Relationship between baseline platelet-to-red blood cell distribution width ratio and all-cause mortality in non-traumatic subarachnoid hemorrhage: A retrospective analysis of the MIMIC-IV database.

OBJECTIVE

The study aimed to evaluate the relationship between baseline platelet-to-red blood cell distribution width ratio (PRR) and mortality in critically ill patients with non-traumatic subarachnoid hemorrhage (SAH).

METHODS

This cohort study of adults with non-traumatic SAH used Medical Information Mart for Intensive Care (MIMIC-IV) data from 2008-2022 admissions at the Intensive Care Unit (ICU).
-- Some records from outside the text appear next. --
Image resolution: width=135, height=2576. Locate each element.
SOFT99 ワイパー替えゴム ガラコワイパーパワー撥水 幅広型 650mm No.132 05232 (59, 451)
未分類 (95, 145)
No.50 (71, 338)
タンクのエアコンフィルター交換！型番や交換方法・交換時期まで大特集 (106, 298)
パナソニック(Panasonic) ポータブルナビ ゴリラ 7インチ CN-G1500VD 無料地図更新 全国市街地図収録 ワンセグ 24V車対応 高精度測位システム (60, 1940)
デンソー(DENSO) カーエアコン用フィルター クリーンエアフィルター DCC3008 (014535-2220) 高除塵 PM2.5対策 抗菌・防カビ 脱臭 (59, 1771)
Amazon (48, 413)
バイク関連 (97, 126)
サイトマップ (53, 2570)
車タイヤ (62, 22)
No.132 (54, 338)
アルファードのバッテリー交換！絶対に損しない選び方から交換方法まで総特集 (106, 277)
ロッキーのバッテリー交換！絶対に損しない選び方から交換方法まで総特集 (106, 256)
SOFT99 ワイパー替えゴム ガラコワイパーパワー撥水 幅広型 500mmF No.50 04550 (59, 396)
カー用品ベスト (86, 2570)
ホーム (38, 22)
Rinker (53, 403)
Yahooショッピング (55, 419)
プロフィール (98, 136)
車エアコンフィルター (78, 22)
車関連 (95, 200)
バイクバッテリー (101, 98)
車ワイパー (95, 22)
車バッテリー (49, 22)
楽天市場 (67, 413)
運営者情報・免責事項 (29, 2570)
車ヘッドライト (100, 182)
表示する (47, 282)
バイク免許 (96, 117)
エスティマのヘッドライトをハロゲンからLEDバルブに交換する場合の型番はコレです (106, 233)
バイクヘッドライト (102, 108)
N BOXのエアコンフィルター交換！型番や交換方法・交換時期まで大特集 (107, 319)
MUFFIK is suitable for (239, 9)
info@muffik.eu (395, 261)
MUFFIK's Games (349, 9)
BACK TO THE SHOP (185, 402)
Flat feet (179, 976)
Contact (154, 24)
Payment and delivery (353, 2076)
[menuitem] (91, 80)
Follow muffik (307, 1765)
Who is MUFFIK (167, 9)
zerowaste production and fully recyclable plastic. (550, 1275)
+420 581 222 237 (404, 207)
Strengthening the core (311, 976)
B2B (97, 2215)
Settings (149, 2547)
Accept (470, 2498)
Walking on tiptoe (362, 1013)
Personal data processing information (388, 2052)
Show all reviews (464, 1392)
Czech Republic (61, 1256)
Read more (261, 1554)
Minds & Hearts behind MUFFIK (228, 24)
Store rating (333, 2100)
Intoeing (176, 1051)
We collected the PRR levels at admission and determined the all-cause death rates for the ICU and hospital. Cox proportional hazards models were utilized to analyze the association between baseline PRR level and all-cause mortality. Kaplan-Meier survival curve analysis was used to examine the consistency of these correlations. Restricted Cubic Splines (RCS) analysis was used to determine the relationship curve between all-cause mortality and PRR level and examine the threshold saturation effect. To evaluate the consistency of correlations, interaction and subgroup analyses were also conducted.

RESULTS

A total of 1056 patients with non-traumatic SAH were included in this study. All-cause mortalities in the ICU and hospital were 14.8% (156/1056) and 18.6% (196/1056), respectively. Compared to individuals with lower PRR Q1(≤12.67), the adjusted HR values in Q2 (12.68-15.99), Q3 (16.00-19.41), and Q4 (≥19.42) were 0.61 (95%CI:0.40-0.92, p = 0.017), 0.60 (95%CI: 0.39-0.92, p = 0.020), and 0.60 (95% CI:0.39-0.93, p = 0.019), respectively. Kaplan-Meier analysis showed that patients with low PRR levels had significantly higher ICU and in-hospital mortality (p < 0.001). The association between the PRR level and ICU and in-hospital mortality exhibited a non-linear relationship (p < 0.05). The threshold breakpoint value of 22.6 was calculated using RCS analysis. When the PRR level was lower than 22.6, the risk of ICU and in-hospital mortality rates decreased with an HR of 0.91 (95%CI: 0.88-0.94, p < 0.001) and 0.94 (95%CI: 0.92-0.96, p < 0.001), respectively. When the PRR level was higher than 22.6, the risk of ICU mortality (HR = 1.03, 95% CI: 0.97-1.10, p = 0.312) and in-hospital mortality (HR = 1.01, 95%CI: 0.95-1.08, p = 0.693) almost hardly increased with the increase in the PRR level. The interaction between the PRR and all subgroup factors was analyzed, and significant interactions were not observed.

CONCLUSION

There was a non-linear connection between the baseline PRR level and in-hospital mortality. A low level of PRR could increase the risk of death in participants with non-traumatic SAH.